## Provided records
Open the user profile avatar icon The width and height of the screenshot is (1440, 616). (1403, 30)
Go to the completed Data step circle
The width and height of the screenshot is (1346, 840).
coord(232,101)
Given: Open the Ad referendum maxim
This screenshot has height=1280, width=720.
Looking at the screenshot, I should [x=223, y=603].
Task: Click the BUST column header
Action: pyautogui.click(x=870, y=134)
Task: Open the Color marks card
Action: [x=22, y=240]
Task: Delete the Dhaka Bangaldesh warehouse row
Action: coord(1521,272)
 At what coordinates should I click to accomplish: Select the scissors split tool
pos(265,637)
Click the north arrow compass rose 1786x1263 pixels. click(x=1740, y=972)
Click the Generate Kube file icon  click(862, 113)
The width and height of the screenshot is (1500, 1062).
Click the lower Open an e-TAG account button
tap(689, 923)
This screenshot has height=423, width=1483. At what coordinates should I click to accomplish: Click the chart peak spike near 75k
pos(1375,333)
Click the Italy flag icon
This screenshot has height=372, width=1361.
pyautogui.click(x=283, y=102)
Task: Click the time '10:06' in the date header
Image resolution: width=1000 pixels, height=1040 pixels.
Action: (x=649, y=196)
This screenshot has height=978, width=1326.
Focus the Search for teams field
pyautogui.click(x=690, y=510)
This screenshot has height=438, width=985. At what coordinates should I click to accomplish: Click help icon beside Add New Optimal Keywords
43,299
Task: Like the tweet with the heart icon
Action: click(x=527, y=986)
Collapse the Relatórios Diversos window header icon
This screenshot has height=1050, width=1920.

## Exercise requirements
In the records above, return precisely the line containing "This screenshot has height=438, width=985." and each line that comes after it, up to the final one.

## Task response
This screenshot has height=438, width=985. At what coordinates should I click to accomplish: Click help icon beside Add New Optimal Keywords
43,299
Task: Like the tweet with the heart icon
Action: click(x=527, y=986)
Collapse the Relatórios Diversos window header icon
This screenshot has height=1050, width=1920.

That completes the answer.